Single by the Crystals

from the album Twist Uptown
- B-side: "Oh Yeah, Maybe Baby"
- Released: November 1961
- Studio: Gold Star Studios, Hollywood
- Genre: Soul
- Length: 2:29
- Label: Philles
- Songwriter(s): Phil Spector, Leroy Bates
- Producer(s): Phil Spector

The Crystals singles chronology
|  | "There's No Other (Like My Baby)" (1961) | "Uptown" (1962) |

= There's No Other (Like My Baby) =

"There's No Other (Like My Baby)" is a song first recorded in 1961 by the American girl group the Crystals. It was written by Phil Spector and Leroy Bates. Also produced by Spector, the single was the first release on his newly-founded Philles Records label. Barbara Alston sang lead vocal, as she did on the next two Crystals releases "Uptown" and "He Hit Me (It Felt Like a Kiss)". Spector neglected to pay the Crystals for their work on "There's No Other".
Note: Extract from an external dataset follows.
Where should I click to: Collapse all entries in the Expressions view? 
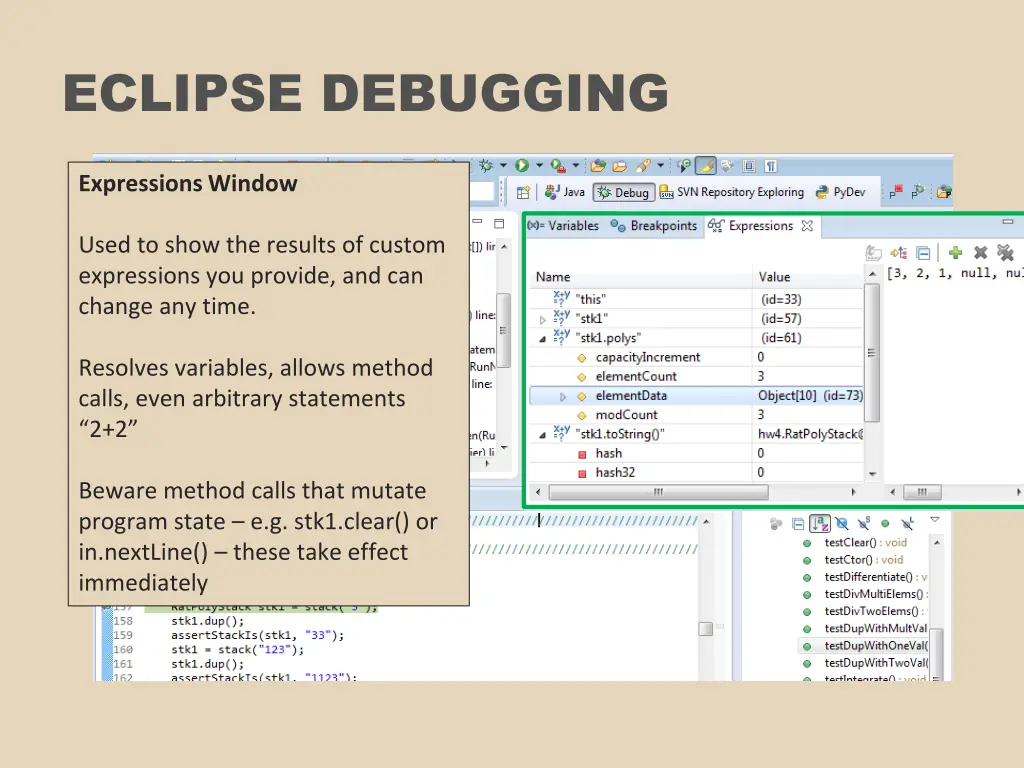tap(921, 253)
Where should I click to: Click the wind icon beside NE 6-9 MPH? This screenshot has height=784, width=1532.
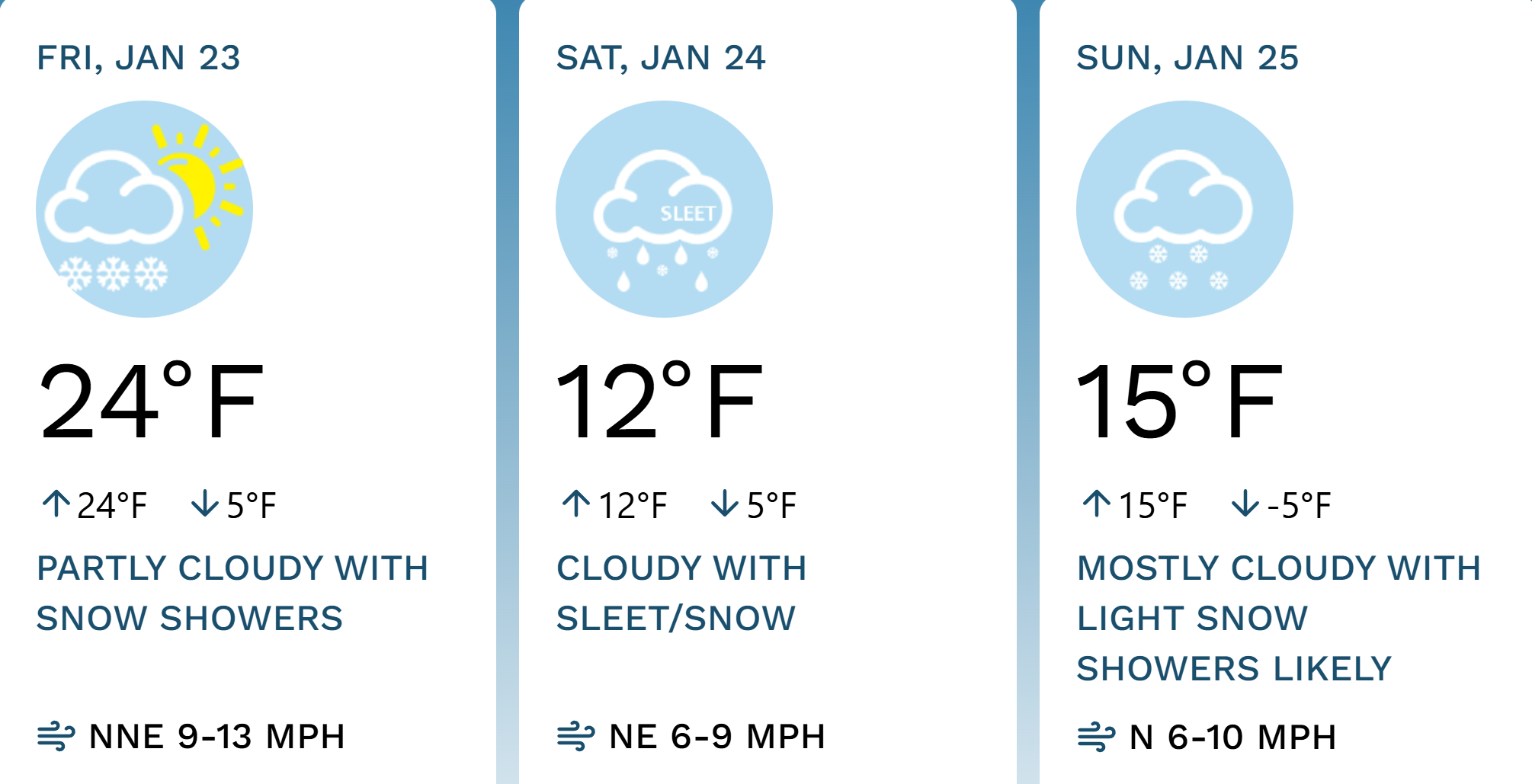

Their debut single, "There's No Other (Like My Baby)" debuted on the Billboard Hot 100 in November 1961 and peaked at number 20 in January 1962 during its 11-week chart run. In 1965, a cover version of by the Beach Boys was included on their album Beach Boys' Party! and subsequently issued as the B-side to their single "The Little Girl I Once Knew". Cash Box described the Beach Boys' version as getting a "laconic, slow-shufflin’ reading."